--- What is being asked ---
Nothing below is to be printed except the lines between the line holding "Dismiss the XKCD article for now" and the line holding "Screen dimensions: 1068x449", inclusive, each exactly as it appears.

--- Source records ---
>>>>>
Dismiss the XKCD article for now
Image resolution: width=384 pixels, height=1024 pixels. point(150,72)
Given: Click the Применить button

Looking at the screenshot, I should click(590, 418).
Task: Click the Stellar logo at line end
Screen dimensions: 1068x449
<<<<<
>>>>>
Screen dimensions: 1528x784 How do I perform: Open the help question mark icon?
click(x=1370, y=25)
<<<<<
--- Answer section ---
Dismiss the XKCD article for now
Image resolution: width=384 pixels, height=1024 pixels. point(150,72)
Given: Click the Применить button

Looking at the screenshot, I should click(590, 418).
Task: Click the Stellar logo at line end
Screen dimensions: 1068x449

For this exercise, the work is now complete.